Янтарная ночь | страница 4
Полину принесли на ферму словно тюк с грязным тряпьем. Ночью забили гвоздями гроб Жан — Батиста, чей гнилостный дух ужасал даже скотину в хлеву. Но ребенок смердел и из-под заколоченных досок, распространяя свой запах по всему дому. Стены, вещи, занавески, одежда, все пропиталось этим зловонием. Вонь наполняла ночь, словно фантастический рев деревьев, испускающих свои боевые кличи.
Когда Без-ума-от-Нее увидел свою жену, похожую на дряхлую лесную тварь, затравленную, раненую, он не попятился, ничего не сказал. Просто подошел. И улыбнулся ей; подошел с улыбкой. С улыбкой нежности, смешанной с болью. Заключил в объятия жалкое, отталкивающе-грязное тело своей жены и прижал к себе, к своему телу живого мужчины. И баюкал его, словно младенца.
Шарль-Виктор так сильно стиснул свои кулачки, что пальцы онемели, а ногти вонзились в ладони. Братнина вонь, въевшаяся в платье, кожу, волосы его матери — вплоть до губ и взгляда, была так тошнотворна, что его вырвало. Ему показалось, что заодно он выблевал и свое сердце. И свое детство.
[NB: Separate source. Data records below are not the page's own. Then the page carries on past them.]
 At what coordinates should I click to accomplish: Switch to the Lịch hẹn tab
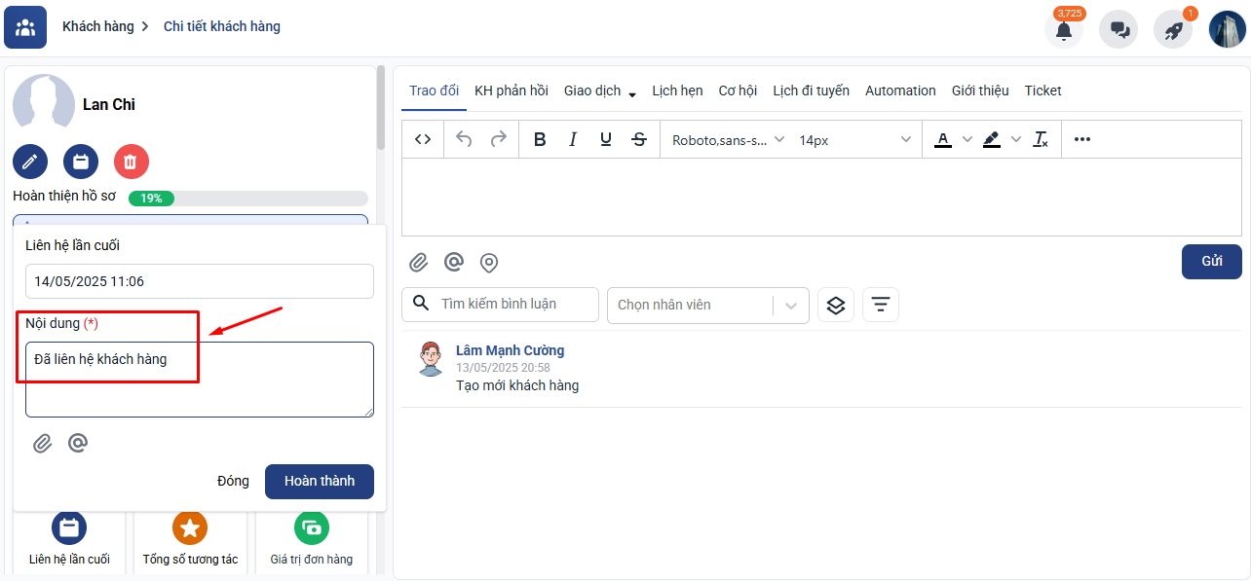click(x=677, y=91)
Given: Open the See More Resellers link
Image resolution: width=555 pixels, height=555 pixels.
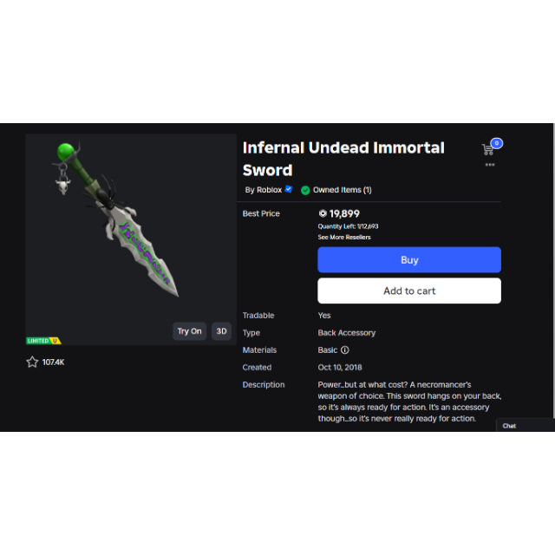Looking at the screenshot, I should (x=344, y=237).
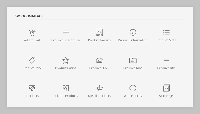Screen dimensions: 200x114
Task: Select the Woo Notices exclamation icon
Action: (x=133, y=88)
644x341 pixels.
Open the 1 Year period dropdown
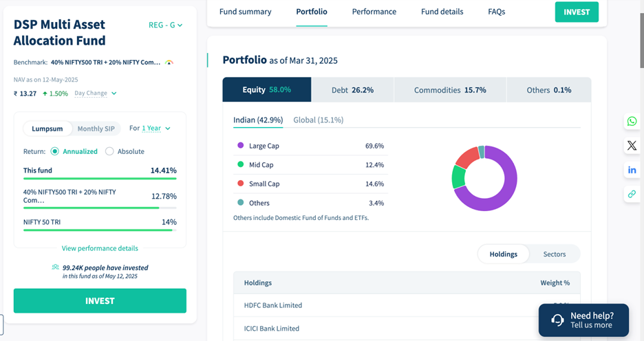pyautogui.click(x=155, y=129)
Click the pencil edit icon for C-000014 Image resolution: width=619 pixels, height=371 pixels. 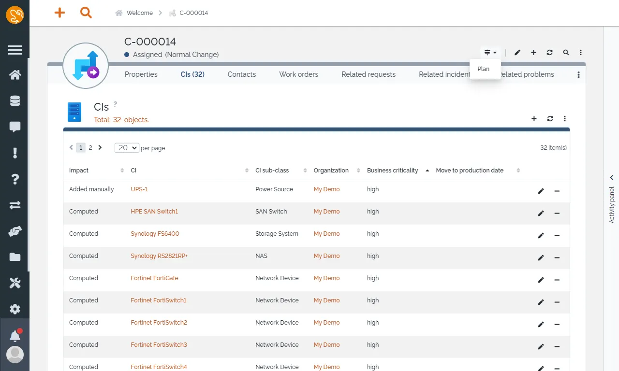coord(517,53)
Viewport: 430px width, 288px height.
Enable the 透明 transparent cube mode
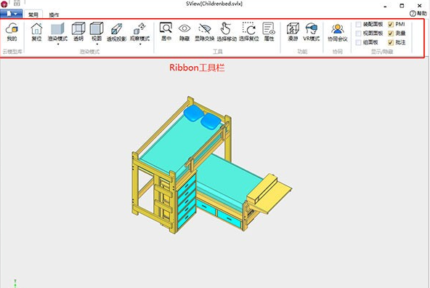(x=78, y=32)
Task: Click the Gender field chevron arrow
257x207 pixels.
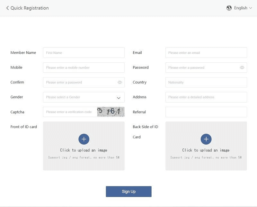Action: click(x=119, y=98)
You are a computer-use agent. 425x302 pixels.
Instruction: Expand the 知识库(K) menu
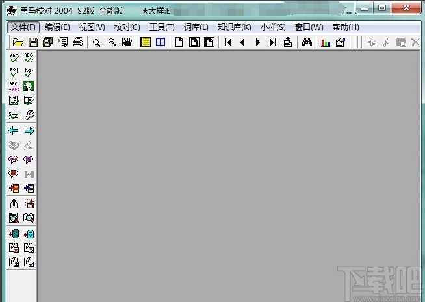[234, 27]
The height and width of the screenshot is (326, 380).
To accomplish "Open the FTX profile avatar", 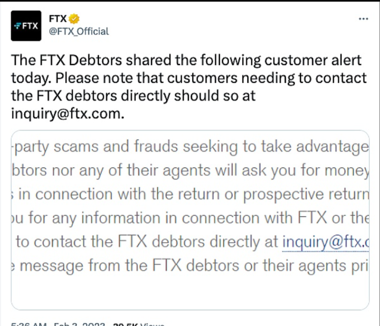I will point(25,25).
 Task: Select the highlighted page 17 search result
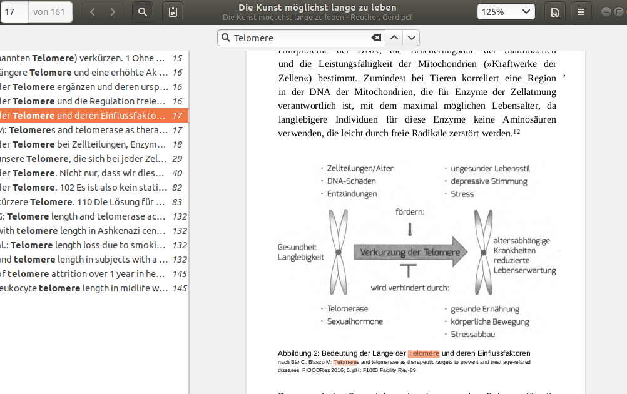(x=94, y=116)
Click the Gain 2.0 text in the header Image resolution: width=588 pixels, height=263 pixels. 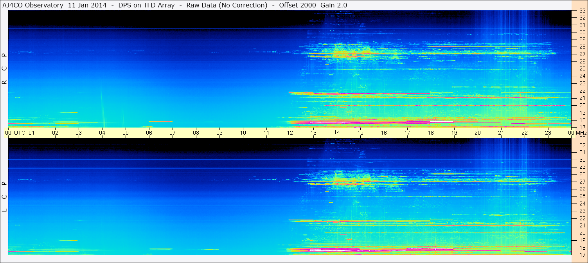333,5
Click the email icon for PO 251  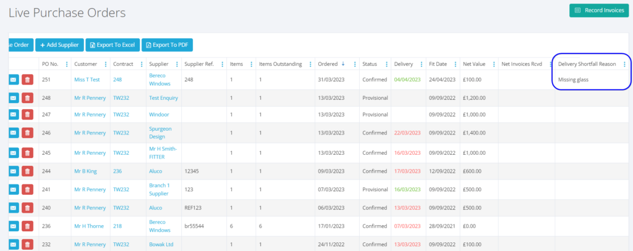pyautogui.click(x=14, y=80)
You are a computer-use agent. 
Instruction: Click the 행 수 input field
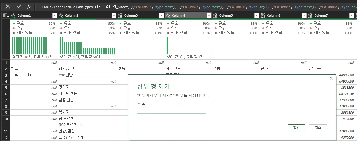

Пока Матильда обмывала и убирала покойника, Без-ума-от-Нее занялся туалетом своей жены. Он осторожно снял с нее разорванную одежду, раздел донага — раскрыв новую, волнующую до слез наготу. Он долго отмывал ее безжизненное тело, перевязал раны на коленях и руках, оставленные колючками и камнями, потом вымыл ей волосы. Закончив очищение ее тела от грязи и крови, от запаха мертвечины, он уложил жену в постель и лег рядом. Ночью слезы вновь накатили на него.
И Шарль-Виктор снова услышал сквозь стену неумолчное завывание моря. А с другой стороны стен, снаружи, всю ночь напролет слышалось, как ропщут и перестукиваются ветвями деревья. Он лежал, сжав кулачки, чтобы самому не заплакать, не закричать. Значит, никому до него нет дела? Он ненавидел их всех, до потери рассудка. В конце концов он встал, подошел к пустой кровати своего брата, залез на нее, сорвал покрывало и помочился в простыни. Никаких других слез над братом он проливать не будет.
Без-ума-от-Нее не спустился в нижний зал, туда, где стоял гроб Жан-Батиста. Он не собирался участвовать в бдении над телом сына. Впрочем, над ним вообще никто не бдел. Его запах отпугивал всех. Только деревья устроили ему бдение своей неумолчной песнью.
Без-ума-от-Нее остался с женой и оберегал ее беспокойный сон. Он держал ее за руки, прикасался ко лбу, заглушал ее стоны своими губами живого мужчины. И плакал, уткнувшись лицом в ее волосы, словно чтобы еще раз омыть их от скверны, от горя и крови своими слезами — слезами живого мужчины.